Crazy with fury I will stain my rifle red while slaughtering any enemy that falls in my hands. . . With the deaths of my enemies, I prepare my being for the sacred fight and join the triumphant proletariat with a bestial howl.
- Che Guevara, _Motorcycle Diaries_

Soon or late, it is ideas, not vested interests, which are dangerous for good or evil.
- John Maynard Keynes, American Economist

Now I am become Death, the destroyer of worlds
- Bhagavad Gita, quoted by J. Robert Oppenheimer on witnessing the first test of the atom bomb, 1945

Just because you're paranoid doesn't mean they aren't after you.
- Joseph Heller, _Catch-22_

I only regret that I have but one life to give for my country.
- Nathan Hale

If you stare too long into the abyss, the abyss stares back into you.
- Nietzsche

'We have invented happiness' say the last men, and they blink.
- Nietzsche, _Thus Spake Zarathustra_

A well-regulated militia, being necessary to the security of a free state, the right of the people to keep and bear arms shall not be infringed.
- Second Amendment to the United States Constitution

Is life so dear, or peace so sweet, as to be purchased at the price of chains or slavery? Forbid it, Almighty God! I know not what course others may take but as for me; give me liberty, or give me death!
- Patrick Henry

Day after day, day after day, we stuck, nor breath nor motion; as idle as a painted ship upon a painted ocean.
- Coleridge, _The Rhyme of the Ancient Mariner_

The god of this age has blinded the minds of the unbelieving
- Saint Paul. 2 Corinthians 4:4

'Tis a far better thing I do than I have ever done. 'Tis a far better place I go than I've ever been.
- Charles Dickens, _A Tale of Two Cities_


----------



## Michael J. Scott (Sep 2, 2010)

Been forever since I've been on the site, it seems. But there's a good reason, of course  I've been getting The Spirit of Resistance ready to go into print. I'm in the final proofing stages now, and it'll be available in paperback by the end of the month for sure.

Also, I realized I'd given up on Smashwords wa-ay too soon. All this time it looked like there was only one sale through the site, but then I found the link that shows all the other e-reading devices where people have picked up the book - besides Amazon. Pretty cool. I've sold almost twice as much as I'd thought.
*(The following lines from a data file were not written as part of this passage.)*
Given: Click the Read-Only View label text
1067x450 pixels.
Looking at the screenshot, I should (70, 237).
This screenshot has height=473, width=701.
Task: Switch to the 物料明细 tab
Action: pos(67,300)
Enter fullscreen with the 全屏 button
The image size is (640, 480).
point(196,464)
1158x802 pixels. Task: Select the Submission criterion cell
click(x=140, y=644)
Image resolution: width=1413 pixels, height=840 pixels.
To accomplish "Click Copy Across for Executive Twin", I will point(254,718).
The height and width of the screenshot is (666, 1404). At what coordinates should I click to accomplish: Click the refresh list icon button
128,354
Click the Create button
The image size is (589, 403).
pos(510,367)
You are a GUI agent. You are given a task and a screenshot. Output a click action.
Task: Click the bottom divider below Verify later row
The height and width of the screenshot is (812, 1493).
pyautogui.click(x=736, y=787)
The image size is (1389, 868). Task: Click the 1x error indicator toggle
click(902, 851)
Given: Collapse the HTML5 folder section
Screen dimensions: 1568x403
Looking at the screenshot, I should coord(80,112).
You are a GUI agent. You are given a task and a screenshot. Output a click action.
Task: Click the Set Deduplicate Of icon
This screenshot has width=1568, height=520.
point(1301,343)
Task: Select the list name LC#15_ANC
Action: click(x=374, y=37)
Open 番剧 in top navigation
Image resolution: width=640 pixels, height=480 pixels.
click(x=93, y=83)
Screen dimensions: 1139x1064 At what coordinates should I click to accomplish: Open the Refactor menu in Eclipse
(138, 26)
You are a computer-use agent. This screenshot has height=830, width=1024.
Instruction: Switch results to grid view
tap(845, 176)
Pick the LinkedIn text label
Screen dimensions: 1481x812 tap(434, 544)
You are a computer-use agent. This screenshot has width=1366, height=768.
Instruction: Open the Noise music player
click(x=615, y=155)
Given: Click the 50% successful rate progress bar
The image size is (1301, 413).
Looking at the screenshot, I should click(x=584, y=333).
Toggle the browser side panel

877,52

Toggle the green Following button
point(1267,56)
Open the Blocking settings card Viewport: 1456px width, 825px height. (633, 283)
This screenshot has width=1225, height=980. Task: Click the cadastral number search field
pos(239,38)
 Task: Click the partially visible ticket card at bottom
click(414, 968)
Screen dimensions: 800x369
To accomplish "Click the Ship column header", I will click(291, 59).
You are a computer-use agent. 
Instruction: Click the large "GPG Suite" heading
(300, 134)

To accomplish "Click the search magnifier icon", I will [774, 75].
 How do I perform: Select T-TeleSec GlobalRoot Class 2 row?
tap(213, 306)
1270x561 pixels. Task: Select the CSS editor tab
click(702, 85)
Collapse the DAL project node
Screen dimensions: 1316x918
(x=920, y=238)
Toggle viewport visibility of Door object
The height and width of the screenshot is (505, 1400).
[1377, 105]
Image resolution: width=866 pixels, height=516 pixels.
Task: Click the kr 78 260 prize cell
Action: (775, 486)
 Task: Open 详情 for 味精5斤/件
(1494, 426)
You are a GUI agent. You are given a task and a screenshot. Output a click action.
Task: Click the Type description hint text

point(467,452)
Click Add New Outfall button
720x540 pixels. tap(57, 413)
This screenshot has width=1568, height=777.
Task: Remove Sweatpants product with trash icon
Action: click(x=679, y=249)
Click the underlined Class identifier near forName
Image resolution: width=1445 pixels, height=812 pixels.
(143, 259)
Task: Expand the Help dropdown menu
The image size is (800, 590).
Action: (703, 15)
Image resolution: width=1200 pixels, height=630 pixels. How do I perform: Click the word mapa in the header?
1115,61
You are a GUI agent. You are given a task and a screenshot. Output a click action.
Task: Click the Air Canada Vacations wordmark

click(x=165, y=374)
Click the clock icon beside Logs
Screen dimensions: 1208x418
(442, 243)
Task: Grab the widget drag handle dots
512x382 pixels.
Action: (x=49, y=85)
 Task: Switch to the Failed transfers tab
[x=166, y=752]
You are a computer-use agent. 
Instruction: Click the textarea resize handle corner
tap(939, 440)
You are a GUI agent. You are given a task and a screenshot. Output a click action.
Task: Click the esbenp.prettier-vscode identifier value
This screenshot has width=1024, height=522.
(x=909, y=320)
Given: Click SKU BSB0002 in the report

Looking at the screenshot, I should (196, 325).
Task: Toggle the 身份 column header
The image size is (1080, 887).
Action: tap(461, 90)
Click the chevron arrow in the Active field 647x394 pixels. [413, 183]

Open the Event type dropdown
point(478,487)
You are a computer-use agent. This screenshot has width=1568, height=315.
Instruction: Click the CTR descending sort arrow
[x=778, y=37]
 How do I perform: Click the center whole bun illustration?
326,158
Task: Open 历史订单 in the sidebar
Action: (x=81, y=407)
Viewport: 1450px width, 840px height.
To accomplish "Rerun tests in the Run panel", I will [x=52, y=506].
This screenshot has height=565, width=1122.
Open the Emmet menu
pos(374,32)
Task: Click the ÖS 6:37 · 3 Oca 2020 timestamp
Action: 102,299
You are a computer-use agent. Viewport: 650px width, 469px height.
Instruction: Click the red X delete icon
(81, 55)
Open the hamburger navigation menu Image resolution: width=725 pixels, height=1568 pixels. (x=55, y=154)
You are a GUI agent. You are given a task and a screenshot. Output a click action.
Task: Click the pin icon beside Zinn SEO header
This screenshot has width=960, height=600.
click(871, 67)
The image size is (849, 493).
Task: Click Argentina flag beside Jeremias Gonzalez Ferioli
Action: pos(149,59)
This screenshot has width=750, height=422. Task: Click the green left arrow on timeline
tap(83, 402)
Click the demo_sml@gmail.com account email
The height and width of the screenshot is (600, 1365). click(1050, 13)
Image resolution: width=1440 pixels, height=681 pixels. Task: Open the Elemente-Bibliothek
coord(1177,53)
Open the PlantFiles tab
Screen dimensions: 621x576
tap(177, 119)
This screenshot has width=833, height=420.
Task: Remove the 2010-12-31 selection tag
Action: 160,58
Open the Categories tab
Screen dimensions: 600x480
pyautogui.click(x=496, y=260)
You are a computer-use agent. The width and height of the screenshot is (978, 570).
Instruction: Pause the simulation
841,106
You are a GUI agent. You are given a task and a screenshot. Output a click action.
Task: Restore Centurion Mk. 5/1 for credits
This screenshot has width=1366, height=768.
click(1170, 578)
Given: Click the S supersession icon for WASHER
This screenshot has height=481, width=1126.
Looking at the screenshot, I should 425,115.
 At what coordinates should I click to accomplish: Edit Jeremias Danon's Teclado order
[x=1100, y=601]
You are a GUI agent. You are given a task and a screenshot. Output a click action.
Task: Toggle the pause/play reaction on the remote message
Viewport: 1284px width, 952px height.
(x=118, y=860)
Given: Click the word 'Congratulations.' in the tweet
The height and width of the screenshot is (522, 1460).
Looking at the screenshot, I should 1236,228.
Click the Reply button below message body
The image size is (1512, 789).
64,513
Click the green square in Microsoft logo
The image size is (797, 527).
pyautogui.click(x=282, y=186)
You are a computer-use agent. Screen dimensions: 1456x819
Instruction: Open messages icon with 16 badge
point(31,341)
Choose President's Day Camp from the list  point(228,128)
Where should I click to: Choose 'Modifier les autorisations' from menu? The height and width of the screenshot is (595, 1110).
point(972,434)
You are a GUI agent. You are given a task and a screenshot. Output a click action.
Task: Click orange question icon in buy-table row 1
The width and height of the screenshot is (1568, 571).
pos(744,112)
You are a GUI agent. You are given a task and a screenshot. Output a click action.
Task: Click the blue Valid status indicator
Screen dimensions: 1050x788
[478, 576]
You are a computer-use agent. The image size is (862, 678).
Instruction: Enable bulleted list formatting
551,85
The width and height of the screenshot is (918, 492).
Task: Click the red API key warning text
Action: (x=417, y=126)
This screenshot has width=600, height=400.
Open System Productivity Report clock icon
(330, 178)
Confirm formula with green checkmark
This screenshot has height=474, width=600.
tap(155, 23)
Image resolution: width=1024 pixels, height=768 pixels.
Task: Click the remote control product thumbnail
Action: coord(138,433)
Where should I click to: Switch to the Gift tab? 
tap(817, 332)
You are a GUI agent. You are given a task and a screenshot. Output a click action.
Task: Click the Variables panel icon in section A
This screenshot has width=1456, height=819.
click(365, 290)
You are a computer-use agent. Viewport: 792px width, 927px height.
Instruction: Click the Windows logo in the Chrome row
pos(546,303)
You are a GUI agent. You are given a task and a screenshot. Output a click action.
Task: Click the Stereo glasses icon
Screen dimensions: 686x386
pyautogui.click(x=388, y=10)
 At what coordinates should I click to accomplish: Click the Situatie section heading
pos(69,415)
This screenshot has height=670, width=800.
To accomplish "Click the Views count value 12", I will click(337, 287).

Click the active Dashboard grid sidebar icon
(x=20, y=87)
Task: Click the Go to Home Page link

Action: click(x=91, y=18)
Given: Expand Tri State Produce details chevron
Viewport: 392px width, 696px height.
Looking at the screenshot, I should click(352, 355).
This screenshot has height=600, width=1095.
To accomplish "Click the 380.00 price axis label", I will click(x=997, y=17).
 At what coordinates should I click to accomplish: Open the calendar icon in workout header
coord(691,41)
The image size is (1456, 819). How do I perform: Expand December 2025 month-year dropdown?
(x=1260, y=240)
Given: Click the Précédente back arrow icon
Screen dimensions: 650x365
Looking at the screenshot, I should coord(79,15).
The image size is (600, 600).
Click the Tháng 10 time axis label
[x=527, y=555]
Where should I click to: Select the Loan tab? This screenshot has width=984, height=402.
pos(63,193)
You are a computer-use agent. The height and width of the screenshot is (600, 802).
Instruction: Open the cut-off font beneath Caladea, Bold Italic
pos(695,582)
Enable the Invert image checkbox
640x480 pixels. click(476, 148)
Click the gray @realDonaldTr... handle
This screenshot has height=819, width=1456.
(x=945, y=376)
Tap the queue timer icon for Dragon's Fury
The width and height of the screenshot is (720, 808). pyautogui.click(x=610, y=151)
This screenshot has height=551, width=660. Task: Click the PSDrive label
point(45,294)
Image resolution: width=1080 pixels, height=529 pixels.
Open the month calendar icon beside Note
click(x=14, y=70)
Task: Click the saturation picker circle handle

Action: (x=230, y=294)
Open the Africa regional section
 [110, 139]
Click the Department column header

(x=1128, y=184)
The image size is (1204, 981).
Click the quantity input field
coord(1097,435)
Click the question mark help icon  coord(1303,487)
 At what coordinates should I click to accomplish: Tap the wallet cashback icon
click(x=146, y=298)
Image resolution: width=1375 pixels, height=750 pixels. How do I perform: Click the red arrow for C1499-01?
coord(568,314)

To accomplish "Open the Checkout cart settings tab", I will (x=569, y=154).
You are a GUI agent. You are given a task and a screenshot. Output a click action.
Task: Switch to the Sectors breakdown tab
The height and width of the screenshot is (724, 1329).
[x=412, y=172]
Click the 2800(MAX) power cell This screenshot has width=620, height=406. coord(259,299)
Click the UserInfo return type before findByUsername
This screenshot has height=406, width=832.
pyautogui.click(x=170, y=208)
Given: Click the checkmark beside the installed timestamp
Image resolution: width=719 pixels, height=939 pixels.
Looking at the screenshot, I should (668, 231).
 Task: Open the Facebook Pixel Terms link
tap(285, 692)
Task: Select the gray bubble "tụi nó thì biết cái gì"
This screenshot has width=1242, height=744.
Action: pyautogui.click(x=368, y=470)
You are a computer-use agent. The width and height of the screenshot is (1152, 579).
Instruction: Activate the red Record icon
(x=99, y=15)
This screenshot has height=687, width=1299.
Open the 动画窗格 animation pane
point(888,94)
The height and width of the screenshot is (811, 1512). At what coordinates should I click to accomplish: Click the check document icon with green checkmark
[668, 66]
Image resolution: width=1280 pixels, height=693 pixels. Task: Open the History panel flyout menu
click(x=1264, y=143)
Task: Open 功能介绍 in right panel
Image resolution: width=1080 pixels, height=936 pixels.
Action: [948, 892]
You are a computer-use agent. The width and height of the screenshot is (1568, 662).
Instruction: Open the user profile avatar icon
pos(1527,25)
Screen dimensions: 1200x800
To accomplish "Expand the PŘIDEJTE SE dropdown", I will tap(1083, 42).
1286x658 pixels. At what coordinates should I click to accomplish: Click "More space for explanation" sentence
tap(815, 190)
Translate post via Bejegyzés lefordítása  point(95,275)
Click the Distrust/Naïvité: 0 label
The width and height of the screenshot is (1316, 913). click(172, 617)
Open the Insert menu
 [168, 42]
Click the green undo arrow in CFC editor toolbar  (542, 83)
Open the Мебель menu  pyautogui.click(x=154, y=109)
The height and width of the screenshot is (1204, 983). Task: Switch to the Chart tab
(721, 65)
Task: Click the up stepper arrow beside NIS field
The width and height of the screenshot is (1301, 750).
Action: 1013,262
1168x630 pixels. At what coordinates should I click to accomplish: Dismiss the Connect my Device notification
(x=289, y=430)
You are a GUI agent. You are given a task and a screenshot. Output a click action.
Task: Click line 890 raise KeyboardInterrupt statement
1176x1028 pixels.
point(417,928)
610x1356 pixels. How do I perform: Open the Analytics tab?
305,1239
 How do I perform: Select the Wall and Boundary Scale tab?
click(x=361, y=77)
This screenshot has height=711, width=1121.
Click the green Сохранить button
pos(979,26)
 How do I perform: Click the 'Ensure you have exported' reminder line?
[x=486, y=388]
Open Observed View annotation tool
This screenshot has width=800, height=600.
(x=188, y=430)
Finally, I received a very nice letter from a fan the other day. I won't give his name out, but this is what he wrote:

_I just finished reading Jefferson's Road. The suspense was really well done and the 4 main characters were an interesting group. The story really picked up towards the end and I expect the next book to be even better.

Back in college I used to be much more liberal. Then as I got into the gun culture I was exposed to conservative ideas that I hadn't encountered before. These ideas such as limited government made more sense than the emotion driven leftist speech that dominated my college campus, especially right after 9/11. I realized that I didn't like the concepts of equality in mediocrity and political correctness.

I too am concerned about the direction our country is headed and hope we can peacefully stop the leftist tide before our freedom disappears.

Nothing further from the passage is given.